Sometimes shoppers pay the same price they would in the store. In other cases, they pay more for each item to cover the processing cost. Shipt says members can expect to pay $5 more per $35 order when they shop through its website versus shopping in a store.
Celeste Haar, a small business owner in Metairie, Louisiana, uses Shipt for orders from Target but Instacart for most groceries. She has a $49 annual membership for Shipt and pays a $9.99 monthly fee for Instacart.
Haar estimates the services save her at least two hours per week.
"This is one small way to take care of myself that is so much better than a massage or pedicure and costs less," she said.
For some, grocery delivery is more than a convenience. Maryjo Harper, a retired insurance claims manager and minister who lives in Wilsonville, Oregon, started using Instacart a little more than a year ago while she was recuperating from rotator cuff surgery.
Harper still uses the service a couple of times a month, especially in the winter. She pays $3.99 per delivery plus service fees. But she's a reluctant user, partly because she feels Instacart isn't transparent about its fees. She recently paid $3.69 on Instacart's website for green leaf lettuce, for example, but on the actual receipt from Safeway — where it was purchased — the lettuce cost $1.19.
There are other downsides to delivery. Customers might miss an interesting new product or a good deal. Picky shoppers might not like what's selected for them.
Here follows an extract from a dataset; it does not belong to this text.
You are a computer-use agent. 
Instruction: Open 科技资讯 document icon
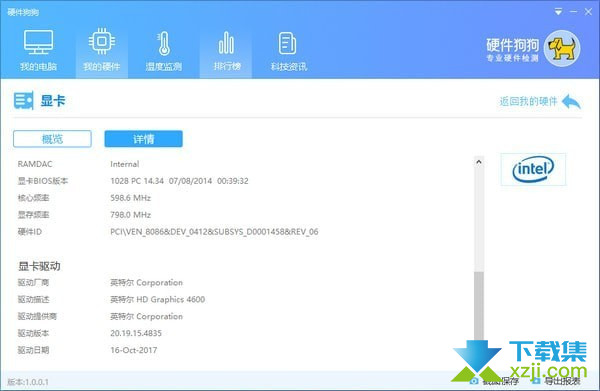click(287, 43)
And some customers have complained that delivery drivers won't go to certain neighborhoods.
Still, Tobie Stanger, a senior editor with Consumer Reports, said delivery is a good option for many people.
"There is a cost savings in terms of time, if your time is money," she said.
Customers can save money by ordering online and picking up the groceries themselves, Stanger said. That's already a free option at 2,100 U.S. Walmart stores; 3,100 will have it by the end of this year, the company says. Albertsons Companies, which operates Safeway and other grocery chains, offers online ordering and pickup at 250 stores. At some it's a free option; at others the company charges $3.95 or $4.95 per order.
Here are details on some of the biggest delivery operators:
— Instacart: Founded in 2012, Instacart is now one of the largest grocery delivery services. It has partnerships with 20,000 stores in 5,500 North American cities, including Costco and Aldi. Instacart charges $99 for an annual subscription — or $9.99 monthly — which gives consumers free delivery on orders of $35 or more and lets them shop at warehouse stores like BJ's Wholesale without a membership. Instacart will also deliver from its partner stores to non-members for $3.99 (or $8.99 from member-only warehouse stores) plus a 5% service fee.
— Shipt: Shipt was launched in 2014 and bought by Target Corp. in 2017. It delivers from Target and other grocery stores in 260 cities. An annual plan is $99, although the company was recently offering a Mother's Day special for $49. Membership includes free delivery for orders over $35. Shipt charges $7 for orders under $35.
— Walmart: Walmart offers delivery from 1,000 stores, and plans to expand that to 1,600 by the end of this year. It partners with third party delivery companies like DoorDash. Customers must order at least $30 worth of goods for delivery. They pay the same price they would in store. Walmart charges $7.95 (or $9.95 at higher demand times) to deliver.
— Amazon Prime Now: Prime Now is included in Amazon's $119-per-year Prime membership. In 90 cities, Prime Now will deliver groceries from Whole Foods. Two-hour delivery is free; one-hour delivery is $7.99. There's a $4.99 charge for an order less than $35. In 15 U.S. cities, Amazon also offers AmazonFresh, a grocery delivery service that costs $14.99 per month.
— Peapod: The granddaddy of grocery delivery was founded in 1989 and operates in 24 markets. It requires a minimum order of $60 and charges between $7.95 and $9.95 for delivery. It also offers unlimited free delivery for $119 per year.